Wife contends Husband never paid the judgment. To secure payment of the judgment, Wife recorded a lien on a 115 acre property owned by Husband.

In 2014, Wife filed a lawsuit to prohibit the impending sale or auction of Husband’s 115 acre property. Wife did not have the court clerk issue summonses to the defendants. Instead, Wife simply mailed a copy of the lawsuit to the defendants.

The defendants filed a motion to dismiss Wife’s lawsuit because Wife failed to secure service of process on the defendants.

The trial court dismissed Wife’s lawsuit because she failed to have summonses issued or served at the time her lawsuit was filed.

Wife appealed.

On Appeal: The Court of Appeals reversed the trial court.

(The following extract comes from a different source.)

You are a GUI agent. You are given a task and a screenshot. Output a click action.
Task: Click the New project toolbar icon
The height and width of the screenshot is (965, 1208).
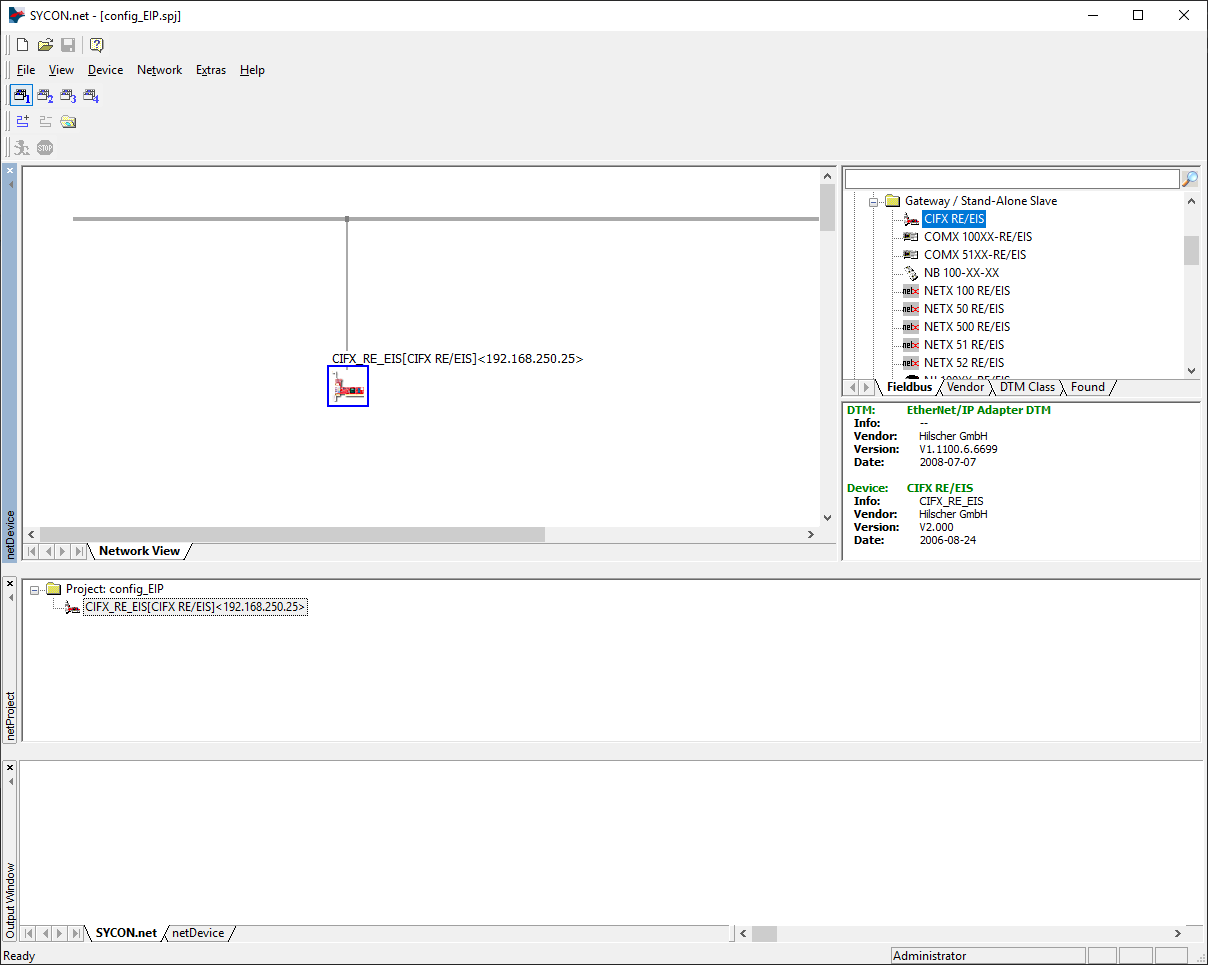point(23,45)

Rule 3 of the Tennessee Rules of Civil Procedure provides as follows:

All civil actions are commenced by filing a complaint with the clerk of the court. An action is commenced within the meaning of any statute of limitations upon such filing of a complaint, whether process be issued or not issued and whether process be returned served or unserved. If process remains unissued for 90 days or is not served within 90 days from issuance, regardless of the reason, the plaintiff cannot rely on the original commencement to toll the running of a statute of limitations unless the plaintiff continues the action by obtaining issuance of new process within one year from issuance of the previous process or, if no process is issued, within one year of the filing of the complaint.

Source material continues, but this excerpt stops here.